Crisis on Infinite Earths #7 is assuredly a prime collecting memory, for the month, year, and ever. I never cared a lick about football, but I managed to grow into and would quite soon at this point grow out of a Houston Oilers winter coat with a blue breast, silver sleeves, and red cuffs. Some teenage girls were running the counter at the mall Waldenbooks, and thought I was so cute with my Nicholas Bradford haircut that they gave me a copy of the double-length key issue featuring the death of Supergirl. I took the copy with me on a Greyhound bus ride from Houston to Colorado Spring to visit my stepfather's brother's family, the occasional comics fans from whom I'd gotten and never returned that Spider-Man team-up treasury. I think the younger brother held a grudge, because he was nasty towards me the rest of the time I barely knew him. Anyway, the sci-fi scale and air of tragedy from Crisis permeated my action figure play in a way Secret Wars never had. The art by Perez & Ordway was incredible, I got a primer in essential DC/Green Lantern lore, and was introduced to scores of new characters in the best possible presentation within the minuscule space. I've read enough entertaining Maid of Might stories to not diminish her by calling this her best, but certainly there are few super-hero deaths that still resonate as much as this one. The less effective but longer lasting death of the Barry Allen Flash in the next issue was part of my buddy's grocery sack bounty.

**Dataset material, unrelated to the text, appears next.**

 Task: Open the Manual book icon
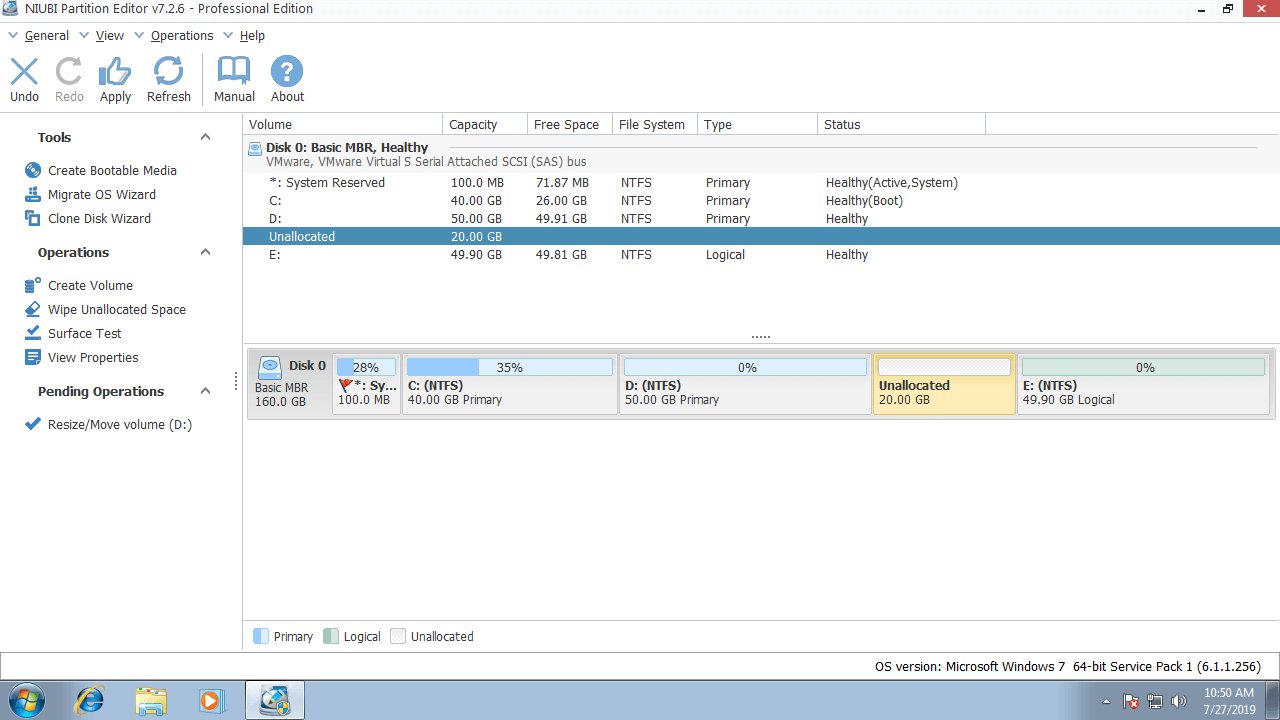point(234,73)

After a lapse in Web-Head interest, I came back strong for The All New, All Daring Peter Parker, the Spectacular Spider-Man #107. It was a pretty mean feat for semi-disgraced swiper Rich Buckler and that one moonlighting guy from marketing working under Marvel's only African-American editor. The story would end up revealing the death of Jean DeWolff, a literally disposable gender-swapped Commissioner Gordon at a time when Spidey's main squeeze was a Catwoman lift. The amount of blood and the framing of Captain DeWolff's murder were so shocking that I showed it to my comics disinterested girlfriend. Daredevil shows up partway through, and the tone of his title seemed to be borrowed as well. Jim Owsley would catch all kinds of hell for this bold new direction, but he was on to something with this Peter David guy, and anyway, Owsley would eventually literally make a whole other name for himself as Christopher Priest.

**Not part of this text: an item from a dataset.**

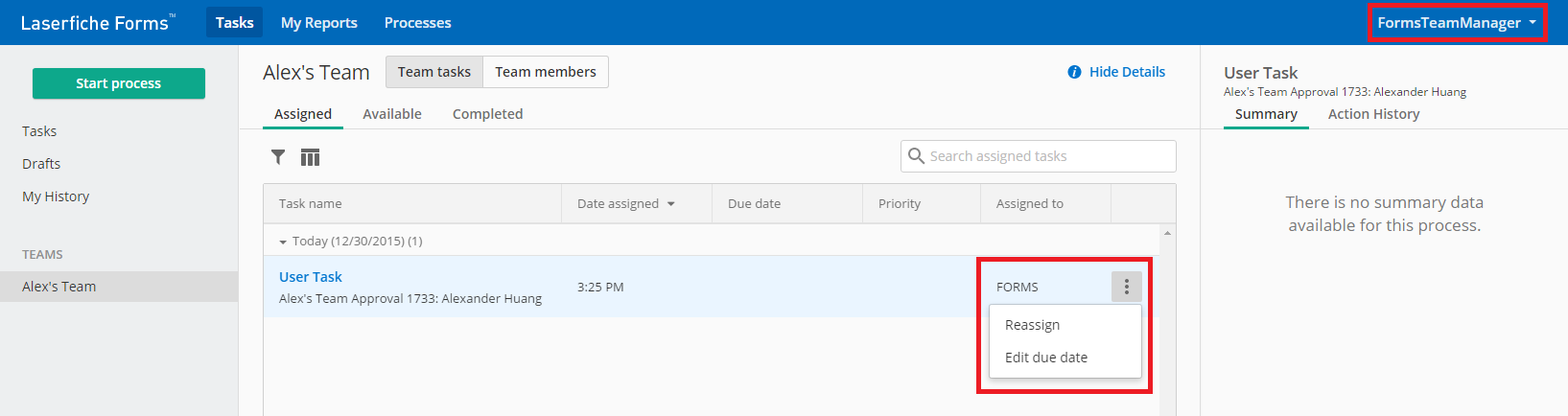
Task: Click in Search assigned tasks field
Action: click(1039, 156)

Unbeknownst to myself, Dreadstar and Company #5 presented the penultimate issue of that newsstand reprint series of the 1983 Baxter format direct sales only title. While still plentiful in its violent action and advancement of plot, it still becomes a welcome comic romp by the midpoint, necessary after several uncommonly bleak issues. Marvel Age Annual #1 had the novel and likely costly idea of having the creative teams of most of their current comics produce a single page story to advertise current events in their titles. This was followed by mostly text-only teasers for upcoming events in those titles and the broader Marvel production slate. I read my brother's copy at a later date, which I suppose was my first taste of intentionally watching commercials on YouTube that I gladly skipped when they were actually airing on television.